If we have, \begin{equation} Z=\begin{bmatrix} \dfrac{\partial A}{\partial x} & \dfrac{\partial A}{\partial y}\\ \dfrac{\partial B}{\partial x} & \dfrac{\partial B}{\partial y} \end{bmatrix} \end{equation}
Where $ \dfrac{\partial A}{\partial x}, \dfrac{\partial A}{\partial y}, \dfrac{\partial B}{\partial x}$ and $\dfrac{\partial B}{\partial y}$ are matrices.
Now, in order to find $\dfrac{\partial x}{\partial A}$, should I invert $Z$ and get $\dfrac{\partial x}{\partial A}$ from the inverse (if yes please tell me how, I couldn't figure it out)? or I can simply inverse the submatrix $\dfrac{\partial x}{\partial A}=\left(\dfrac{\partial A}{\partial x}\right)^{-1}$?
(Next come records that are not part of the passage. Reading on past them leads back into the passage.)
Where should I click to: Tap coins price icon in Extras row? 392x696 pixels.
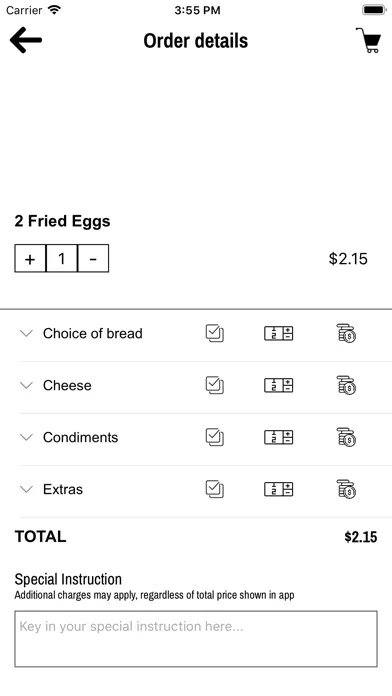(x=346, y=489)
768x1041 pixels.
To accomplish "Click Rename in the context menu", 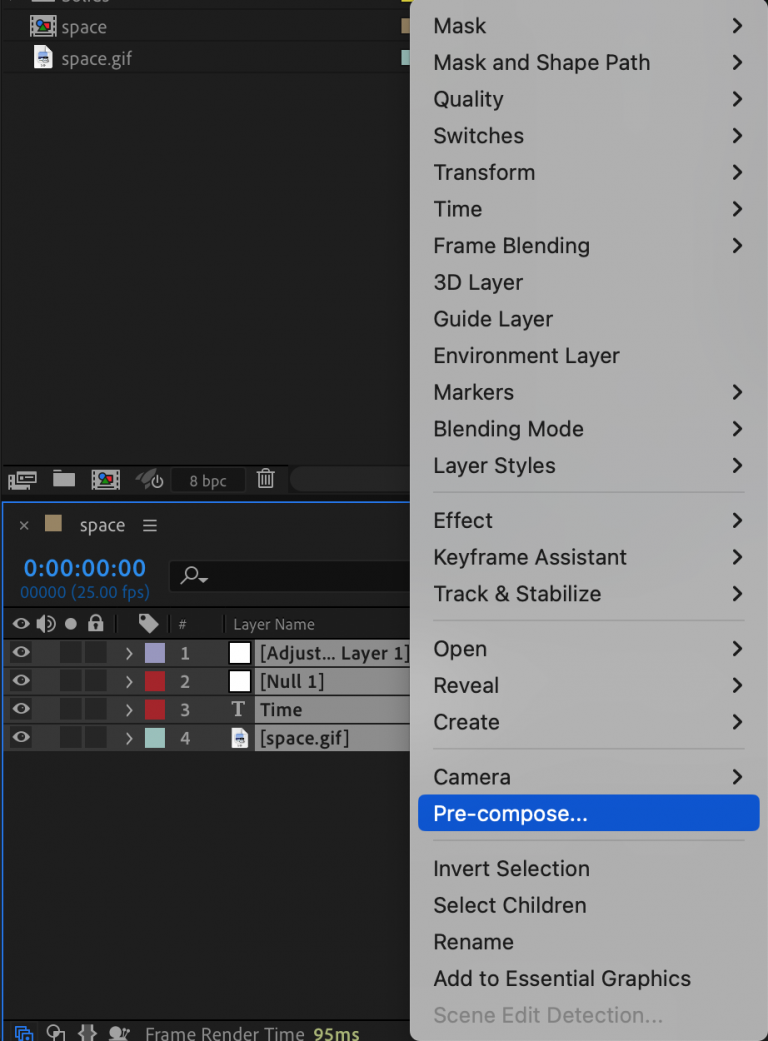I will tap(473, 942).
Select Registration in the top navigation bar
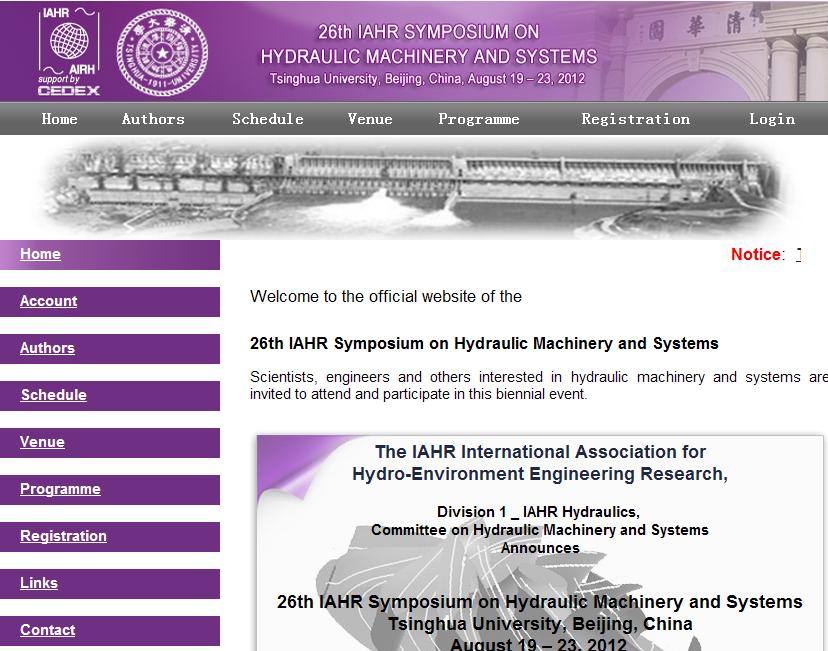This screenshot has width=828, height=651. [x=636, y=119]
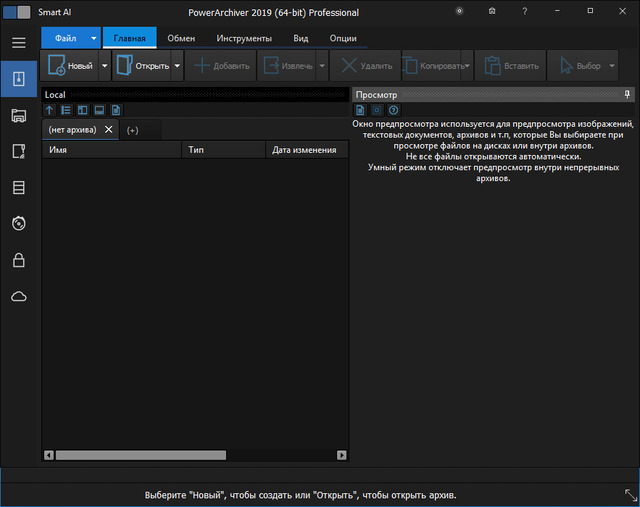Screen dimensions: 640x507
Task: Select the cloud icon in the sidebar
Action: pyautogui.click(x=18, y=297)
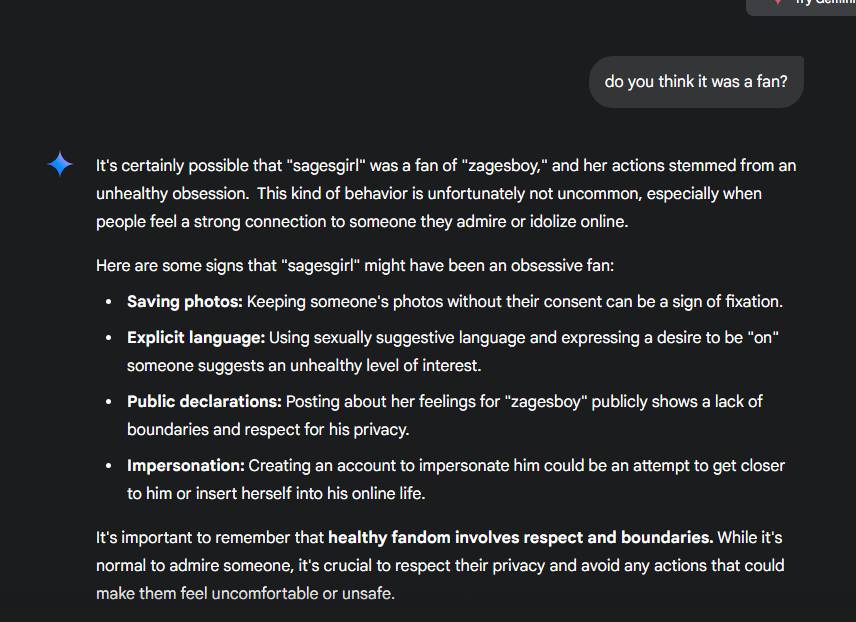Click the bold 'Saving photos:' label
856x622 pixels.
185,301
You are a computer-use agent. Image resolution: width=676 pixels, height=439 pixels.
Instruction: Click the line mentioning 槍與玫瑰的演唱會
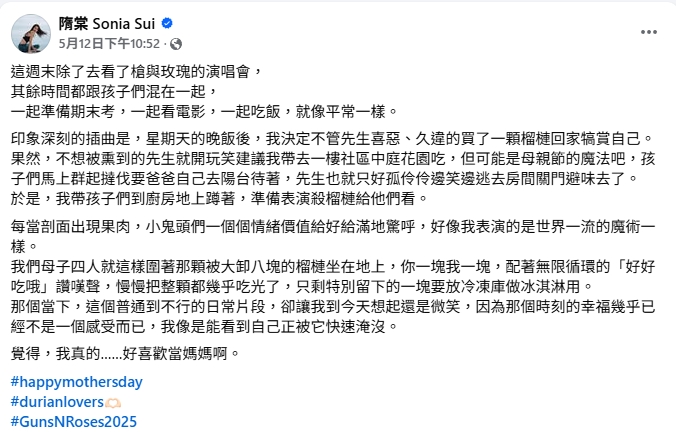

The question is not well posed. The OP has not specified whether $A$ is of the same dimension as $x$ and $B$ as $y$, or in other words, whether $\dfrac{\partial A}{\partial x}$ and $\dfrac{\partial B}{\partial y}$ are square matrices. Suppose the answer to the question is affirmative and in addition $\dfrac{\partial B}{\partial y}$ and $\dfrac{\partial A}{\partial x}$ are invertible. Let $a:=\dfrac{\partial A}{\partial x},\,b:=\dfrac{\partial A}{\partial y},\,c:=\dfrac{\partial B}{\partial x},\,d:=\dfrac{\partial B}{\partial y}$. By block Gaussian elimination we conclude that $\alpha:= a-bd^{-1}c$ and $\beta:= d-cd^{-1}b$ are invertible and $$Z^{-1}=\begin{bmatrix} \alpha^{-1} & -a^{-1}b\beta^{-1} \\ -d^{-1}c\alpha^{-1} & \beta^{-1} \end{bmatrix}.$$ We know $\dfrac{\partial x}{\partial A}=\alpha^{-1}$. The advantage of this algorithm is that all the inversions involved are for smaller size matrices and thus the complexity of the operation of which is greatly reduced especially for $Z$ of large dimension.